Exercise instructions
Rewrite the listing starting with the line containing "The height and width of the screenshot is (679, 372)." and going on through the line containing "(x=399, y=795)", swapping "icon" for "symbol" and leaving everything else unchanged. Return only those lines.
# START OF Records shown
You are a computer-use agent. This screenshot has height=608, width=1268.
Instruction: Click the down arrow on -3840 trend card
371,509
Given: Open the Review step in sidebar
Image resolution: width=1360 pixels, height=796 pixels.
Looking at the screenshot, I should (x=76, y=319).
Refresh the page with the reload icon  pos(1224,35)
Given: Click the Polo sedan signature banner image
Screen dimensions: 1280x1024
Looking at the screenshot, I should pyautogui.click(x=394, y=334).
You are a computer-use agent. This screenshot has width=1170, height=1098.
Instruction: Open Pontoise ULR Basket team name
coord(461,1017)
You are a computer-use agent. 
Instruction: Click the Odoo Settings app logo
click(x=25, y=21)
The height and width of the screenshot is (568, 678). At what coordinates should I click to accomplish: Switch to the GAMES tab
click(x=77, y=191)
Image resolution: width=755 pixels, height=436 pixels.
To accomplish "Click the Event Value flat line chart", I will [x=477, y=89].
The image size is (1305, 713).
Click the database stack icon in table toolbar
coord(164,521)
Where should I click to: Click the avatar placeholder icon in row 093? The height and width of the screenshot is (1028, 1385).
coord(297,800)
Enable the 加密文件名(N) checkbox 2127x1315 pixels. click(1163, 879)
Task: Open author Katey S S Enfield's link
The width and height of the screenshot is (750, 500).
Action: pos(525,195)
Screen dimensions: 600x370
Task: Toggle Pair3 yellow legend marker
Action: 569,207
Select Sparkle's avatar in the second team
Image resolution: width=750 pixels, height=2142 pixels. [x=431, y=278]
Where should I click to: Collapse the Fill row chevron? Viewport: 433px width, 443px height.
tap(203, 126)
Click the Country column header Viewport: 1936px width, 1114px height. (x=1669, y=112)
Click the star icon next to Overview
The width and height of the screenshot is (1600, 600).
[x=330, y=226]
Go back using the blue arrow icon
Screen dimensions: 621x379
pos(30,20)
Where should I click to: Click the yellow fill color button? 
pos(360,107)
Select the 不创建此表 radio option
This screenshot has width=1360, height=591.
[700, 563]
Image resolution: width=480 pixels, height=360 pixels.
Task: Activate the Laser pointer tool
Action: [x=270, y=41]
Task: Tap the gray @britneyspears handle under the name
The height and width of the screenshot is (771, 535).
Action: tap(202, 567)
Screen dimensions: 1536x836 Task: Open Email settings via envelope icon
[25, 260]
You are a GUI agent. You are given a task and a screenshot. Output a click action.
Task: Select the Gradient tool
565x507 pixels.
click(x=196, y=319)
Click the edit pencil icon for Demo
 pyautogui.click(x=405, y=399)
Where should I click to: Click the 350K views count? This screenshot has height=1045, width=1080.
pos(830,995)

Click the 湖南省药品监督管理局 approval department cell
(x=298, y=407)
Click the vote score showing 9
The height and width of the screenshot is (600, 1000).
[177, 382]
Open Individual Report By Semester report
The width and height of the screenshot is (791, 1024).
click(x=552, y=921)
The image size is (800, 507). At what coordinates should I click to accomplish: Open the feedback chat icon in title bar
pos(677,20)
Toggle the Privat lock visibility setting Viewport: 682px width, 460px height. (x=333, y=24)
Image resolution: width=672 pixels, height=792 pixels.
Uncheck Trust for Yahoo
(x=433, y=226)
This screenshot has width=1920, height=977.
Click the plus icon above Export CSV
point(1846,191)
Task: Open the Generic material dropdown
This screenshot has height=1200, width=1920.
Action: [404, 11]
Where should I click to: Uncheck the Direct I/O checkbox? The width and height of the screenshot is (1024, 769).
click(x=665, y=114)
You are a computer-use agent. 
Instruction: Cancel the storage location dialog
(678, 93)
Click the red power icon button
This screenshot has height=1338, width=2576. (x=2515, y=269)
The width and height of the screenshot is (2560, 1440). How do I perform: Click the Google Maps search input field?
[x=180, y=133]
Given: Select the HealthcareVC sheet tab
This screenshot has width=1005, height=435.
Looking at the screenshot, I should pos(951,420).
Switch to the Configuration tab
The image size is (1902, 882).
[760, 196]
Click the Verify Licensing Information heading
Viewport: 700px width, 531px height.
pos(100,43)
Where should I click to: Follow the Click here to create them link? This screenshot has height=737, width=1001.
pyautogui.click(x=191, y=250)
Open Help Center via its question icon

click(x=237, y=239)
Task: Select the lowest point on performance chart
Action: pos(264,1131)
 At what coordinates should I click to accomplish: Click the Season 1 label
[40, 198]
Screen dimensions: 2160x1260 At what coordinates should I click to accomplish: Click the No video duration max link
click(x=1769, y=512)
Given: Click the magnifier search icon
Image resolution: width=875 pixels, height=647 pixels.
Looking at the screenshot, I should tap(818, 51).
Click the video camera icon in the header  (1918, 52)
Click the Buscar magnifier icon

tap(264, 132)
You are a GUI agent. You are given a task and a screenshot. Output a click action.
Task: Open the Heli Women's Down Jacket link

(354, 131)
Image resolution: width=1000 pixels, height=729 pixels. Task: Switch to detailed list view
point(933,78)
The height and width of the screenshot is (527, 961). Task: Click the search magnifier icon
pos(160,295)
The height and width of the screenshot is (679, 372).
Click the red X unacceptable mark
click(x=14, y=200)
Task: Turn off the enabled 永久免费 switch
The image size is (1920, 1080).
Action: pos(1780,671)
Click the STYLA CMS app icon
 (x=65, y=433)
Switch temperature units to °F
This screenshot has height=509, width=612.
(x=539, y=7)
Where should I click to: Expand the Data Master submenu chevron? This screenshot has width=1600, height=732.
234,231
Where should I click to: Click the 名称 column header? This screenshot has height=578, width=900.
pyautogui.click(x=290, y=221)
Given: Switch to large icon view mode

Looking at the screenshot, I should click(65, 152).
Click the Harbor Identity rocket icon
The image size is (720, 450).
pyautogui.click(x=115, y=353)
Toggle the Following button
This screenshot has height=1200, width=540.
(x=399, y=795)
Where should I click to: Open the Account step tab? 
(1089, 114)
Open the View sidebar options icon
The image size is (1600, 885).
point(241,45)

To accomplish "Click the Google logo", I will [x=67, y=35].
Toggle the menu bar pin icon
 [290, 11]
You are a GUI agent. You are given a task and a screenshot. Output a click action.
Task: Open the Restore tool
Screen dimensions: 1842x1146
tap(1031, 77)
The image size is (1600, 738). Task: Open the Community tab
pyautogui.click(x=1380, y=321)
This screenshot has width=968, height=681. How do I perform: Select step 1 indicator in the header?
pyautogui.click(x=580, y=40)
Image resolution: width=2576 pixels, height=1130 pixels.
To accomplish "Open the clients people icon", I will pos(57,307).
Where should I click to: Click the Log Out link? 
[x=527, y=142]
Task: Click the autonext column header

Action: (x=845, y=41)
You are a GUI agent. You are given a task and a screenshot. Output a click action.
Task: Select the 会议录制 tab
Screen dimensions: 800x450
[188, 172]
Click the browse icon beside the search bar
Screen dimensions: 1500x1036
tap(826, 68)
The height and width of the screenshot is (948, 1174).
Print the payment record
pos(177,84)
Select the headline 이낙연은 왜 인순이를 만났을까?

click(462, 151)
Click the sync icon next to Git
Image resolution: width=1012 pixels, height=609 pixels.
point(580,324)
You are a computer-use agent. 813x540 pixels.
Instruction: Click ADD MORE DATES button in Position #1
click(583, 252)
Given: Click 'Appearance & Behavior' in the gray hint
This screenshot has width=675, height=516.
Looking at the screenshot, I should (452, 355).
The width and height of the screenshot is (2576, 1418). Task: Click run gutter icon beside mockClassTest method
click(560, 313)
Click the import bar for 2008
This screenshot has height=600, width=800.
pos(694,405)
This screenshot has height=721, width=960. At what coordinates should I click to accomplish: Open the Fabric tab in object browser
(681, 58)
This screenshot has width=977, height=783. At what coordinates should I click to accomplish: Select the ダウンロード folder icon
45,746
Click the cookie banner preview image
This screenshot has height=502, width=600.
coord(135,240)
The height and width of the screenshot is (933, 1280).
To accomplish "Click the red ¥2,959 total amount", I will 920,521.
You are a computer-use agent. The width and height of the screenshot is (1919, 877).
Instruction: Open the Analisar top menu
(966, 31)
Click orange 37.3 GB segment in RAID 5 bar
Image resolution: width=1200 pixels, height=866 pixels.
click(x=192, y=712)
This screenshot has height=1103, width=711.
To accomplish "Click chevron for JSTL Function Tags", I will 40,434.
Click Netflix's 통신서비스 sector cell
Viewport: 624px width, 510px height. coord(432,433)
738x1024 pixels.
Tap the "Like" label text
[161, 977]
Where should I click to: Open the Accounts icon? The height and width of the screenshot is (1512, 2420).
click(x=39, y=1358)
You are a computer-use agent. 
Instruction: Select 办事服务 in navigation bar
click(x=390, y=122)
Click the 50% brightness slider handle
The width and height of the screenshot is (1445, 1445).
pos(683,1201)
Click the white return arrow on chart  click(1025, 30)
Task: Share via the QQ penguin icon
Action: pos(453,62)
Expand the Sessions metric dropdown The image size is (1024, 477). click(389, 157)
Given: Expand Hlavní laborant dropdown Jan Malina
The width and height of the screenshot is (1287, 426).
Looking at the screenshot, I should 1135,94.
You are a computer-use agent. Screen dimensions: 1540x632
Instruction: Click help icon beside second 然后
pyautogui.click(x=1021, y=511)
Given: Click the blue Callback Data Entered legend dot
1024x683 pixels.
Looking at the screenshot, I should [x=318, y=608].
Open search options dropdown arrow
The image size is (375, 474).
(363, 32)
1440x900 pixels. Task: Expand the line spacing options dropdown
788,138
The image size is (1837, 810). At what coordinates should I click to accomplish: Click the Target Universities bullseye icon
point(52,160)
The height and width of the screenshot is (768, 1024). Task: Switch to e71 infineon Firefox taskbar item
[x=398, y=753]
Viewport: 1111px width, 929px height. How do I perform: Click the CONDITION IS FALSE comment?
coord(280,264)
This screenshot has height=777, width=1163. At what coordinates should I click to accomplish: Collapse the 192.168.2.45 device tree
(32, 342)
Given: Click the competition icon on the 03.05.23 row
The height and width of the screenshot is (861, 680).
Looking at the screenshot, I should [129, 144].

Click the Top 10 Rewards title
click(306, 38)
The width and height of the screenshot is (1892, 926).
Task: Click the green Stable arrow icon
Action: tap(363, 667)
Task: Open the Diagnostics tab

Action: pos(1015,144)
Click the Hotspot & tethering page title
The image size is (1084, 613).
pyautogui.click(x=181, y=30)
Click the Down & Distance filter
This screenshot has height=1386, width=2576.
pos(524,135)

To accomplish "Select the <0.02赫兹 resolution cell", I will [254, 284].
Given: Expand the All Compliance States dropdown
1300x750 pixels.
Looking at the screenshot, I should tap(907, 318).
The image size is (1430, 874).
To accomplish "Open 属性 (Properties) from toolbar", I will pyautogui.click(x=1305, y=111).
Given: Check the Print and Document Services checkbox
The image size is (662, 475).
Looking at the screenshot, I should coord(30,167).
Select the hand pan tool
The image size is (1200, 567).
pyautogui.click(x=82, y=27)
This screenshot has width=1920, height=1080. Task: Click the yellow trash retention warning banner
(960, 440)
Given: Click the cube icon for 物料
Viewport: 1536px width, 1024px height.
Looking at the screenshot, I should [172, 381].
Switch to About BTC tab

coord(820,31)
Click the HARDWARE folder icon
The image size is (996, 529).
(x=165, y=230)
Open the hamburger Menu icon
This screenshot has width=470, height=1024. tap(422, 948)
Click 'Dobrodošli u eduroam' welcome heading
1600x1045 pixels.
# END OF Records shown
Task output
The height and width of the screenshot is (679, 372).
Click the red X unacceptable mark
click(x=14, y=200)
Task: Turn off the enabled 永久免费 switch
The image size is (1920, 1080).
Action: pos(1780,671)
Click the STYLA CMS app symbol
 (x=65, y=433)
Switch temperature units to °F
This screenshot has height=509, width=612.
(x=539, y=7)
Where should I click to: Expand the Data Master submenu chevron? This screenshot has width=1600, height=732.
234,231
Where should I click to: Click the 名称 column header? This screenshot has height=578, width=900.
pyautogui.click(x=290, y=221)
Given: Switch to large symbol view mode

Looking at the screenshot, I should click(65, 152).
Click the Harbor Identity rocket symbol
The image size is (720, 450).
pyautogui.click(x=115, y=353)
Toggle the Following button
This screenshot has height=1200, width=540.
(x=399, y=795)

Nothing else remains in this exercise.